Coder Social home page Coder Social logo

diffbot-php-api's Introduction

PHP client for the Diffbot API

The Diffbot PHP interface is a class, named diffbot. You can create one or more instances (if neccessary).

Installation

  • Ensure JSON PECL extension is installed on your system. As of PHP 5.2.0, the extension is bundled and compiled into PHP by default. For older versions, see json installation for details.
  • Place diffbot.class.php to your PHP library directory (e.g. /usr/share/php/)
  • Include the file once to use its functions. E.g.: require_once '/usr/share/php/diffbot.class.php';

If JSON is not supported by your system, it will throw an exception.

Configuration

First, create a diffbot object. The only mandatory parameter is your personal developer token. The second, optional parameter is the API version.

require_once 'diffbot.class.php';
$diffbot = new diffbot("DEVELOPER_TOKEN", 2);

Then, the diffbot object can be used to call the Diffbot API several times.

Class synopsis

diffbot {
    /* variables */
    var $logfile = "diffbot.log";
    var $timeformat = "Y-m-d H:i:sP";
    var $timezone = "PST";
    var $tracefile = "diffbot.trc";
    var $diffbot_base = "http://api.diffbot.com/v%d/%s?";
    
    /* methods */
    public __construct(string $Token [, int $Version=2] )
	
	/* automatic APIs */
    public object analyze(string $Url [, array $Fields] )
    public object article(string $Url [, array $Fields] )
    public object frontpage(string $Url [, array $Fields] )
    public object product(string $Url [, array $Fields] )
    public object image(string $Url [, array $Fields] )
    
    /* crawlbot API */
	public object crawlbot_start(string $name, mixed $seeds, mixed $apiQuery=false [, array $Options ] )
	public object crawlbot_pause(string $name)		// pause a runnning job
	public object crawlbot_continue(string $name)	// continue a paused job
	public object crawlbot_restart(string $name)	// restart a job, cleaning previous results
	public object crawlbot_delete(string $name)		// delete a job with all of its results
}

Options

Each option is a public variable, you can change its default value after the object is created.

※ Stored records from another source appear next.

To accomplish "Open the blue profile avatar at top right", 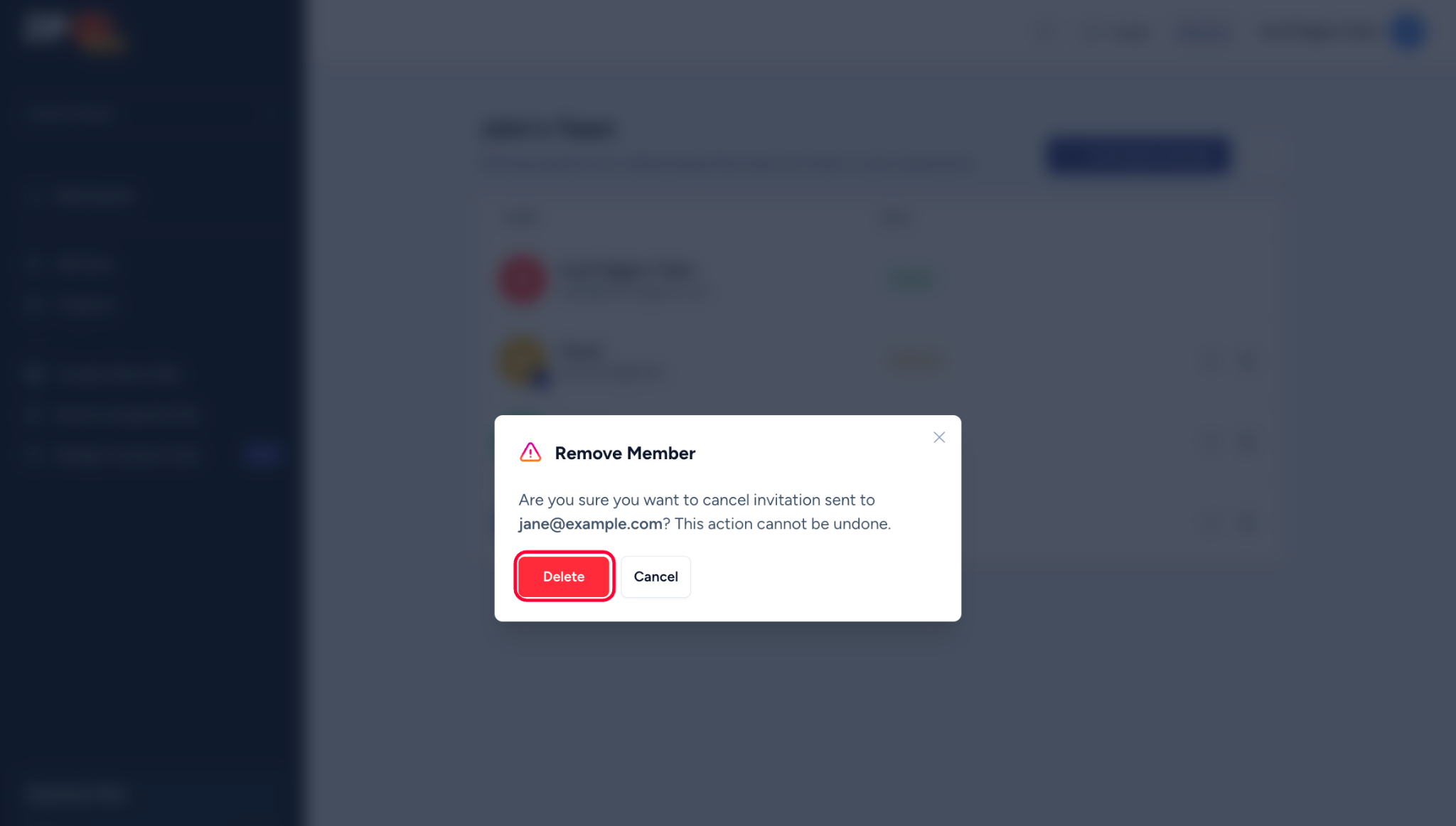I will tap(1408, 31).
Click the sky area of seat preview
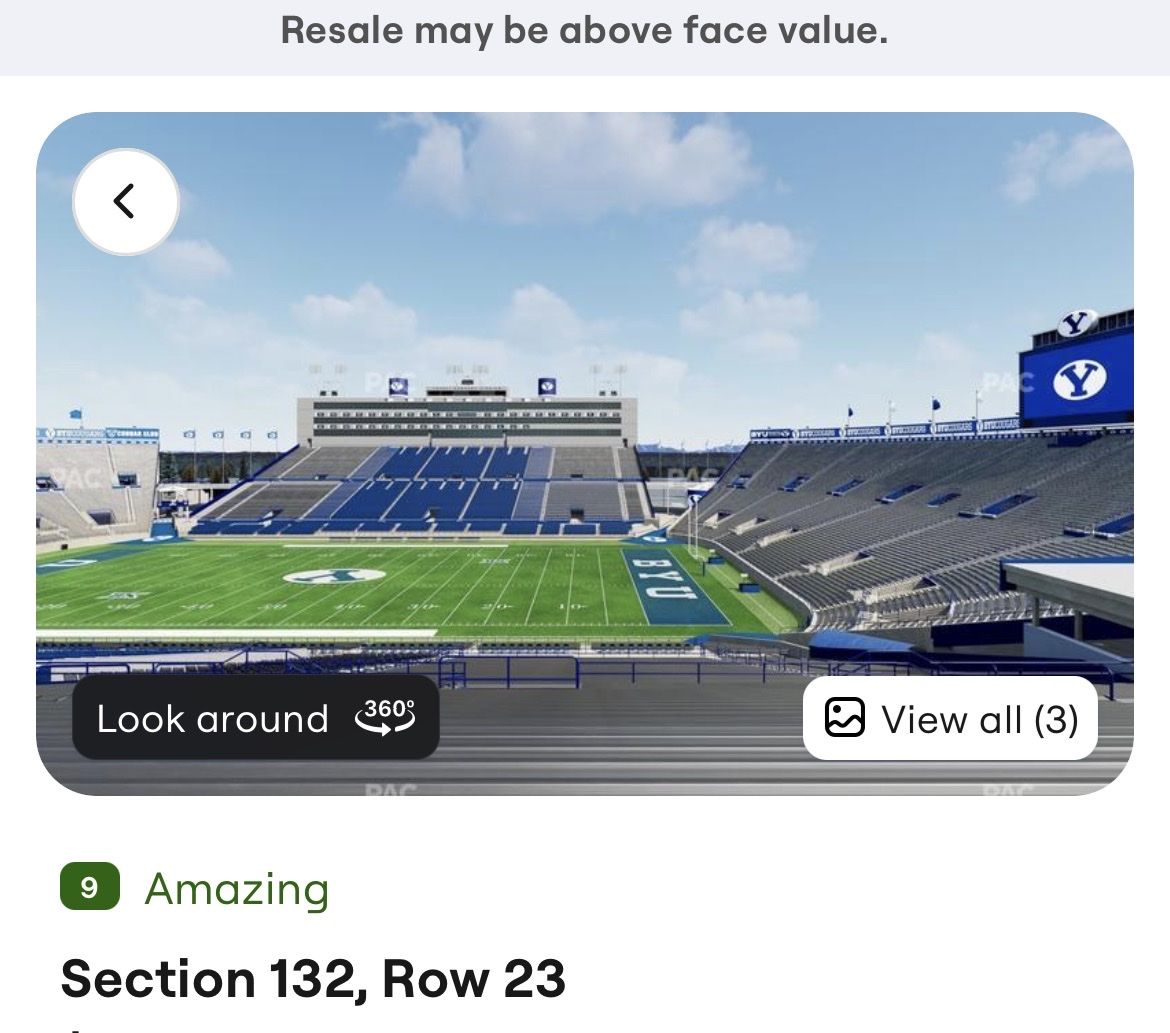Image resolution: width=1170 pixels, height=1033 pixels. point(584,246)
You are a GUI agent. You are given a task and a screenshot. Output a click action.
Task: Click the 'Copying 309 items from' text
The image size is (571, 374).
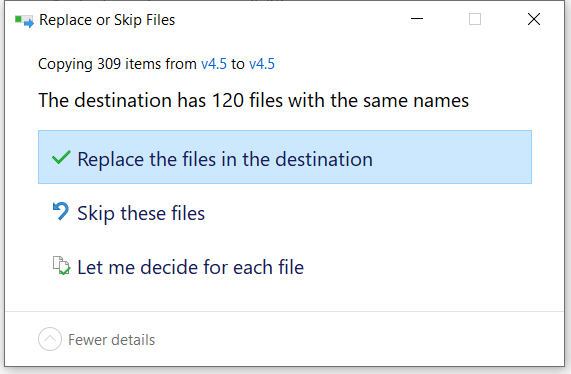click(117, 64)
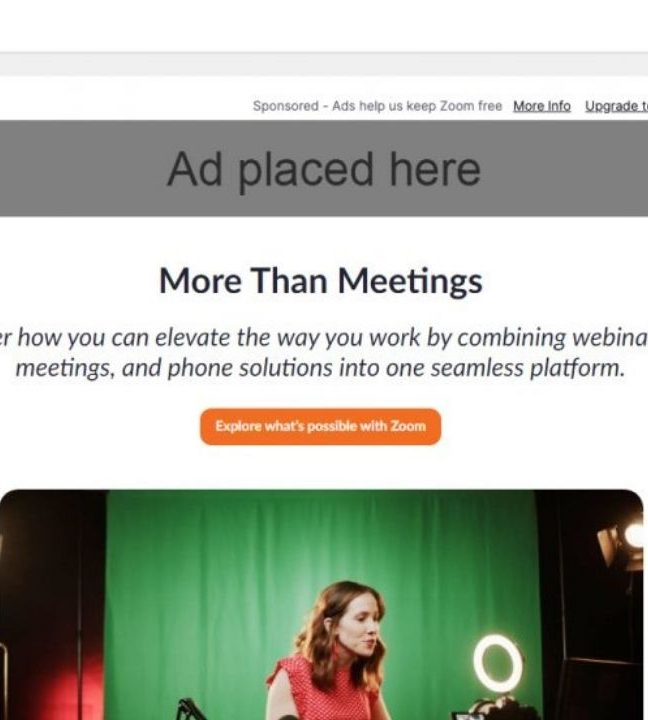Click the studio spotlight in the image's corner
This screenshot has height=720, width=648.
pyautogui.click(x=622, y=540)
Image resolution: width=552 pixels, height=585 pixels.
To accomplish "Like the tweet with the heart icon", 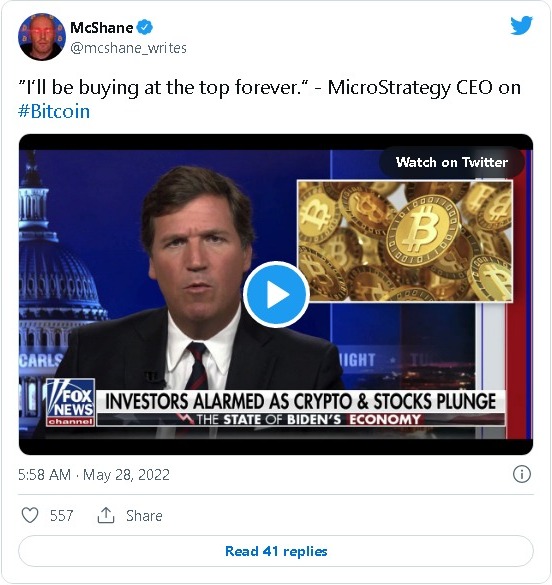I will tap(30, 515).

  • $logfile is the filename where API names and passed URLs are logged. If set to false, no logging performed.
  • $timeformat is the format of date() function, used in log file.
  • $timezone is the timezone used in log file.
  • $tracefile is the file name of the trace file where raw request and response data is saved for debugging purposes. In production environment, you should set it to false to disable tracing.
  • $diffbot_base contains the URL pattern to use when calling Diffbot API. First value will be replaced to version number, the second will be the api name. Usually, you do not need to change this.

E.g., to disable trace information:

$diffbot->tracefile = false;

Usage

For each API, a different public function can be called. The function name is the same as the API name. The first, mandatory parameter is the URL to be analyzed, the second, optional parameter contains the fields to be returned. Functions return an object hierarchy or false if an error occurs.

Example 1: Call the Analyze API

Code:

require_once 'diffbot.class.php';
$d = new diffbot("DEVELOPER_TOKEN");
$d->timezone = "CET";	// set the logging timezone to Central European Time
$c = $d->analyze("http://diffbot.com/products/");
var_dump($c);

Returns:

object(stdClass)#2 (4) {
  ["title"]=>           string(17) "Diffbot: Products"
  ["type"]=>            string(4) "serp"
  ["human_language"]=>  string(2) "en"
  ["url"]=>             string(28) "http://diffbot.com/products/"
}

Example 2: Call the Article API

Code:

require_once 'diffbot.class.php';
$d = new diffbot("DEVELOPER_TOKEN");
$fields = array("icon","text","title");	// fields to be returned
$c = $d->article("http://diffbot.com/products/", $fields);
var_dump($c);

Returns:

object(stdClass)#2 (6) {
  ["author"]=>
  string(0) ""
  ["icon"]=>
  string(34) "http://diffbot.com/favicon.ico?v=2"
  ["text"]=>
  string(294) ""name": "Automatic APIs", "type": "computer vision", "author": "Diffy", "target": "common web pages"
"name": "Custom API Toolkit", "type": "custom extraction", "author": "Diffy", "target": "any kind of page"
"name": "Crawlbot", "type": "spidering", "author": "Diffy", "target": "entire domains""
  ["title"]=>
  string(8) "Products"
  ["type"]=>
  string(7) "article"
  ["url"]=>
  string(28) "http://diffbot.com/products/"
}

For choosing $Fields, see the official api documentation:

Example 3: Submit and control a crawl job

Synopsys:

public object crawlbot_start(string $name, mixed $seeds, mixed $apiQuery=false [, array $Options ] )

The parameters are:

  • name - The name of your crawl job.
  • seeds - The URL(s) to crawl. Pass one URL as a string, more URLs as an array.
  • apiQuery - If you set this parameter to false or just ignore it, your crawl will run in automatic mode. Here you can define what Diffbot API should the crawlbot use. It is an associated array where array keys are:
    • api : one of Diffbot API name, e.g. "article"
    • fields (optional) : array of field names to processed, e.g. array("meta","image")
  • Options - An associated array for optional crawl arguments and/or refining your crawl. See crawl documentation for details.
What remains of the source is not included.